» **TASKS TO PERFORM**:
a: From the Spicheren text, extract everything from "Meanwhile on the" down to "him was dead.".
b: In the Spicheren text, at about what time did Laveaucoupet's men hold the Germans in check with a bayonet charge?
c: Summarize the Spicheren text in two sentences.

» **TEXT**:
Thus Frossard’s men, tired out by their lost night’s sleep and six hours of intense fighting, and running low on ammunition, were condemned to fight their battle alone. On the Spicheren ridge the Germans captured the French trenches and hauled some artillery onto the neighbouring hill, forcing the French to give ground. Officer casualties were high on both sides as the fighting swayed back and forth in the smoke-filled woods. Although the Germans could not be dislodged, Laveaucoupet’s men held them in check by a bayonet charge at about 7 p.m.

Meanwhile on the left in Stiring-Wendel fighting continued into the dusk among houses, factories, slag-heaps and loaded coal wagons in the railway-yard, as well as in the nearby forest. In a letter home a Breton soldier, Yves-Charles Quentel, described going into battle there:

When the bugle sounded I was nervous; my poor heart was thumping at the thought of danger. At that moment all the men were under arms, with cartridges issued, awaiting the signal to go. After half an hour of wondering what was happening the command was given to ‘fix bayonets’ … Then we advanced to drive out the enemy. We passed through a foundry where the roofs and sheet-iron rang with bullets then, advancing fifty metres, I was ordered behind a pile of masonry … A short distance from me a chasseur-à-pied had been shot in the legs, while another beside him was dead.

» **Word and item position data**:

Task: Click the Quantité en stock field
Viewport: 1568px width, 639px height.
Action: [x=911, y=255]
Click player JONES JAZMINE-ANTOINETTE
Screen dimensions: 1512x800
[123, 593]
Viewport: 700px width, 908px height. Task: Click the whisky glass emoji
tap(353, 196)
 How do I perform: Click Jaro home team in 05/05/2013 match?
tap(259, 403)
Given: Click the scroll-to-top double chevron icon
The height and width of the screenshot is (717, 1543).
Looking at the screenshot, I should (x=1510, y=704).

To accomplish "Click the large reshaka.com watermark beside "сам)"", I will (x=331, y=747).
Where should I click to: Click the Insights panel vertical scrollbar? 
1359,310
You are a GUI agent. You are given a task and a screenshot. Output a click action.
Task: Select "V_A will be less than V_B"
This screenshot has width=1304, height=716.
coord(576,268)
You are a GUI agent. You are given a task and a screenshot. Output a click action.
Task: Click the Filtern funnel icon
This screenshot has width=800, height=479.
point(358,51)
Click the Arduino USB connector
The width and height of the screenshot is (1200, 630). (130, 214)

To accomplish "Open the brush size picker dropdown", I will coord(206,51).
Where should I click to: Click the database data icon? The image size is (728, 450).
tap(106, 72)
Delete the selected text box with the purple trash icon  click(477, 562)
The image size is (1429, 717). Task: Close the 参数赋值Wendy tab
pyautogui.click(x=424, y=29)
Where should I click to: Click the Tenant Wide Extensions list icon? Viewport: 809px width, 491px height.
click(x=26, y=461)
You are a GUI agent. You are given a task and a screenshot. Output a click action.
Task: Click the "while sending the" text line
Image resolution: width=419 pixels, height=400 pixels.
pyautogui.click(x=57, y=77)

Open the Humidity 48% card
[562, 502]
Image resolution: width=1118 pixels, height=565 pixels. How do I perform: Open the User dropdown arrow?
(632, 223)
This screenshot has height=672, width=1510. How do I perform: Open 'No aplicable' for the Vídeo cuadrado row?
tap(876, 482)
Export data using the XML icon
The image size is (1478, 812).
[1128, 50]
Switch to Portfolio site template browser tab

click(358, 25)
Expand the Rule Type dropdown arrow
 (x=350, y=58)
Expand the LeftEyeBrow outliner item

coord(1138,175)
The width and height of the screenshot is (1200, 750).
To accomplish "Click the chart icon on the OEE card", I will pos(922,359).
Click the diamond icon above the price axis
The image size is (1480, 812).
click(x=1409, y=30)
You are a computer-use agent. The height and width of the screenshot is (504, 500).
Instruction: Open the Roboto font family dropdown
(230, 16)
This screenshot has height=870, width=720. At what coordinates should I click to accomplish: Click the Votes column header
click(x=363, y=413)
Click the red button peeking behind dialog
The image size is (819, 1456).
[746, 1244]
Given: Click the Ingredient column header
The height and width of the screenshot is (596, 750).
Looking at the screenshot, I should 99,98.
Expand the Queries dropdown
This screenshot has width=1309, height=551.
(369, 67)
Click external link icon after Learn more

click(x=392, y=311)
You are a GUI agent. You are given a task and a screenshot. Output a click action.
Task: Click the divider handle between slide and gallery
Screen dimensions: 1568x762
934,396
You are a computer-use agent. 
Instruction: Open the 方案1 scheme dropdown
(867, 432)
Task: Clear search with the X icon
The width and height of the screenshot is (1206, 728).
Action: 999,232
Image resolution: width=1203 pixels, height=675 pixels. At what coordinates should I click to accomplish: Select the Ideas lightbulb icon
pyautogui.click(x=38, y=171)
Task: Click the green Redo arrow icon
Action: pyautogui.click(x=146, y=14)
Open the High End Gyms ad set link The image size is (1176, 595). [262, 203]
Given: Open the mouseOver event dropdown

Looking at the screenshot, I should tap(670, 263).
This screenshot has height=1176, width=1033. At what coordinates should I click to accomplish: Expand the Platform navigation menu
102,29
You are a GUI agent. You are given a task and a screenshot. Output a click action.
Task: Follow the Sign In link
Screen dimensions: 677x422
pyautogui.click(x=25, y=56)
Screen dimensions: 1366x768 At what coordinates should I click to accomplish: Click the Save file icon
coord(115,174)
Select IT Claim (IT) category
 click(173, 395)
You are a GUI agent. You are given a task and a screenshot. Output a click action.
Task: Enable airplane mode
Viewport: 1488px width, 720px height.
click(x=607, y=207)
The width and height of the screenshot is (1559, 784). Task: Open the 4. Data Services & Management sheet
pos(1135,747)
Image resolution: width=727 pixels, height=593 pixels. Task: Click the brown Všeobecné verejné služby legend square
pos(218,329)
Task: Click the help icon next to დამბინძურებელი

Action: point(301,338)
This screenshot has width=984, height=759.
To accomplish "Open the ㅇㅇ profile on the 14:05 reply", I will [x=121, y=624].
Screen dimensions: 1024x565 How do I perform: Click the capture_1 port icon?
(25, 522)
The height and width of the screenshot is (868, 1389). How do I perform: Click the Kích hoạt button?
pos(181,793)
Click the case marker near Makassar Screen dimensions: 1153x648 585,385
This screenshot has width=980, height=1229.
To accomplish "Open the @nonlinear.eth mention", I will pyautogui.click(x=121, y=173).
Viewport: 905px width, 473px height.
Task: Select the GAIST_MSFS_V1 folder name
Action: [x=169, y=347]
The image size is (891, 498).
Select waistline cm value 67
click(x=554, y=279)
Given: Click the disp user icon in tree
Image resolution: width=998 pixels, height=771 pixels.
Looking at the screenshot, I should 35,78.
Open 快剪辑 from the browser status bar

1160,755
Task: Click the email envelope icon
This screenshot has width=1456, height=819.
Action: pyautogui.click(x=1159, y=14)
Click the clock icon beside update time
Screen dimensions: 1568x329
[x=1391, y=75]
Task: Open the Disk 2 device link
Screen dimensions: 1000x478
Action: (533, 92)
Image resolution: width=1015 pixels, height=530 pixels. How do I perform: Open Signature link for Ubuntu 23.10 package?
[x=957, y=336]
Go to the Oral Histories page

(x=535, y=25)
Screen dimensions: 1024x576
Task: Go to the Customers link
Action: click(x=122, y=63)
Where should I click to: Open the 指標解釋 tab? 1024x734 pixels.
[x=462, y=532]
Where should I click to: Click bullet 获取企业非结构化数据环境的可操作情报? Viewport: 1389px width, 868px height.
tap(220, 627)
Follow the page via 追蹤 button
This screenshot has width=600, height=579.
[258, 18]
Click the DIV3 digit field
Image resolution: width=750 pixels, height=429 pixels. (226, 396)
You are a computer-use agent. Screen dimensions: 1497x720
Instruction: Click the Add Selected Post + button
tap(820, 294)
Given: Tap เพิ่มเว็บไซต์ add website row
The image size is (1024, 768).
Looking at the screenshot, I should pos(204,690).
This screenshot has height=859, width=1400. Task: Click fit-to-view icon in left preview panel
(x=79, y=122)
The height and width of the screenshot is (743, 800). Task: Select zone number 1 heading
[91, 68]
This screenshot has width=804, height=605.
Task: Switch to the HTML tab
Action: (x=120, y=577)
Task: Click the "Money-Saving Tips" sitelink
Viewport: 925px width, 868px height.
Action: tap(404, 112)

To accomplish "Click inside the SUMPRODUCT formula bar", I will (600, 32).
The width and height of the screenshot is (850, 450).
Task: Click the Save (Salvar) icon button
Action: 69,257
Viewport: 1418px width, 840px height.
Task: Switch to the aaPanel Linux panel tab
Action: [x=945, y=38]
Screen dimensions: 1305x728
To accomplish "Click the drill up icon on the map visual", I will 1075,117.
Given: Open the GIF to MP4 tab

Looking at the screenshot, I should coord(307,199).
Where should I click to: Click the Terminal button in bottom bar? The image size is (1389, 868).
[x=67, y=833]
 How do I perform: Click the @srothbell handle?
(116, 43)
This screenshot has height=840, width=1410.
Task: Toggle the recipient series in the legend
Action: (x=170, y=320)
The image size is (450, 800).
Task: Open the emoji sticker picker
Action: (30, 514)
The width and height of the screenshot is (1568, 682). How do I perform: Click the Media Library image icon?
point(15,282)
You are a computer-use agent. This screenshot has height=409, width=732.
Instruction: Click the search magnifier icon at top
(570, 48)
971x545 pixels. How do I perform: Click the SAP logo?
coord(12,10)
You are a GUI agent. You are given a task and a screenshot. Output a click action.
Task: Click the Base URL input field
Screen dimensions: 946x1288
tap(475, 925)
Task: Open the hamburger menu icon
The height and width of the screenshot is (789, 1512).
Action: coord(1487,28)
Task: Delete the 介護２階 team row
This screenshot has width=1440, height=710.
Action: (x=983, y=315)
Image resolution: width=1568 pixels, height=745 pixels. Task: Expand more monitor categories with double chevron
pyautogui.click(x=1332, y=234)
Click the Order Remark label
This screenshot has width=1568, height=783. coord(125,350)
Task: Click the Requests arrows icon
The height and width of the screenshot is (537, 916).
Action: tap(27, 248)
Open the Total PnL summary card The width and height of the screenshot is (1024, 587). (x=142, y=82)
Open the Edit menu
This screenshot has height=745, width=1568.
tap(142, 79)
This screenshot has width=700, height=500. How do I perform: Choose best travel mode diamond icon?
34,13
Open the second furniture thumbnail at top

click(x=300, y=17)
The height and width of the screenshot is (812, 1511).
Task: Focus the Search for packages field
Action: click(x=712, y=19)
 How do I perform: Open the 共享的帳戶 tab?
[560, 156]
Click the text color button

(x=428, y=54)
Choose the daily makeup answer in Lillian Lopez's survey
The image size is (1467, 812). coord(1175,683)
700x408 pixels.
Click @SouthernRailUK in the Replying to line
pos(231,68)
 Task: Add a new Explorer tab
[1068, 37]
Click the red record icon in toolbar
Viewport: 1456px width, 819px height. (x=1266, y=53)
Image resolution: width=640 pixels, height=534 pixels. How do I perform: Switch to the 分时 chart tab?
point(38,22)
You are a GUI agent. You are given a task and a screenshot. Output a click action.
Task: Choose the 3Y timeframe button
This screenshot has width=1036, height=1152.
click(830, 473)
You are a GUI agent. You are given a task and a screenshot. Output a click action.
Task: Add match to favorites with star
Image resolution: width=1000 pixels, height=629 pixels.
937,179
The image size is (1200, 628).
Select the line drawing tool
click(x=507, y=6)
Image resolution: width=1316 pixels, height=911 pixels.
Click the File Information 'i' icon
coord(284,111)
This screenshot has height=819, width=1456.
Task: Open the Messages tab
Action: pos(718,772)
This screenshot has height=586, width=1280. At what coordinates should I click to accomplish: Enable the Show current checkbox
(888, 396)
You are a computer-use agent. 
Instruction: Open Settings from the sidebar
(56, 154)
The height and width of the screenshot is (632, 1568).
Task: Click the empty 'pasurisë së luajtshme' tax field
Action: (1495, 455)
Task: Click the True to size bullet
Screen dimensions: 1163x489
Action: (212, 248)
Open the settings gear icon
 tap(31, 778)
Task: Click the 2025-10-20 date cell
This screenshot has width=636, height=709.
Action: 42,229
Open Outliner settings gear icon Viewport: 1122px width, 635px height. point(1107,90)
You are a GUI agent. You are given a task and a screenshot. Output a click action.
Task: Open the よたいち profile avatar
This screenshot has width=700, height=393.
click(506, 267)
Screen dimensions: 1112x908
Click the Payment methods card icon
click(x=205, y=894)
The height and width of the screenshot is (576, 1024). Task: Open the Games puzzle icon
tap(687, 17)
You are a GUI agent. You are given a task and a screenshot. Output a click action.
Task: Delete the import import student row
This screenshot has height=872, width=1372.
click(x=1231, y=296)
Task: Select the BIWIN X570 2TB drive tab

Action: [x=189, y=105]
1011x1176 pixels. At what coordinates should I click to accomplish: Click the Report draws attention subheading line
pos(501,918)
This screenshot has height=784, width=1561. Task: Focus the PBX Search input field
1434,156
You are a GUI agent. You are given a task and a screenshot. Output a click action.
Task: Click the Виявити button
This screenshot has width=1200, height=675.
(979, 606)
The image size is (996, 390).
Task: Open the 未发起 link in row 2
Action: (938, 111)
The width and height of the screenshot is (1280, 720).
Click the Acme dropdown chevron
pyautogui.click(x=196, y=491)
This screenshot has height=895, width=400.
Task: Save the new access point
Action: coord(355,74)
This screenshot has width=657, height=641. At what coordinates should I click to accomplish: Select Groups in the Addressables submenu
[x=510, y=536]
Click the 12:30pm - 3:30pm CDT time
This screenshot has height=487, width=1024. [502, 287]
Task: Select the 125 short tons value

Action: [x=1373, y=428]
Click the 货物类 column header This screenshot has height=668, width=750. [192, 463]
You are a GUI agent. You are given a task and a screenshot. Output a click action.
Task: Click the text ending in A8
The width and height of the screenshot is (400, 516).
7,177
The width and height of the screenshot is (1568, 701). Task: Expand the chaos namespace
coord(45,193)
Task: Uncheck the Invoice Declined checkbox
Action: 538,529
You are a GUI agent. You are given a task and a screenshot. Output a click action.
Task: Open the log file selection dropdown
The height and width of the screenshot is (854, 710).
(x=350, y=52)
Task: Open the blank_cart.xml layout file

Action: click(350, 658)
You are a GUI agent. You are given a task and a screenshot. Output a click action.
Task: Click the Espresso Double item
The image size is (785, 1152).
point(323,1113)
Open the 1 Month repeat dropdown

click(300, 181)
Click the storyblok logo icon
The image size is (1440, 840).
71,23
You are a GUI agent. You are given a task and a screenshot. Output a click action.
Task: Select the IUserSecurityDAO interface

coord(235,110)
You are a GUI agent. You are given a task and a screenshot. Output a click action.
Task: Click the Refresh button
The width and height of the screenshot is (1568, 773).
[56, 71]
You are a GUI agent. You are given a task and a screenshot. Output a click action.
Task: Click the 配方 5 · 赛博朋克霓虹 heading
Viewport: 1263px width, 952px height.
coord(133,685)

» **ANSWERS TO THE PROBLEMS**:
a:
Meanwhile on the left in Stiring-Wendel fighting continued into the dusk among houses, factories, slag-heaps and loaded coal wagons in the railway-yard, as well as in the nearby forest. In a letter home a Breton soldier, Yves-Charles Quentel, described going into battle there:

When the bugle sounded I was nervous; my poor heart was thumping at the thought of danger. At that moment all the men were under arms, with cartridges issued, awaiting the signal to go. After half an hour of wondering what was happening the command was given to ‘fix bayonets’ … Then we advanced to drive out the enemy. We passed through a foundry where the roofs and sheet-iron rang with bullets then, advancing fifty metres, I was ordered behind a pile of masonry … A short distance from me a chasseur-à-pied had been shot in the legs, while another beside him was dead.

b: At about 7 p.m.

c: Tired and low on ammunition, Frossard's men fought alone on the Spicheren ridge, where the Germans took the French trenches and forced them back until Laveaucoupet's men checked the advance with a bayonet charge at about 7 p.m. In Stiring-Wendel the fighting went on into the dusk, and the Breton soldier Yves-Charles Quentel wrote home about his nervous advance through a foundry under bullet fire.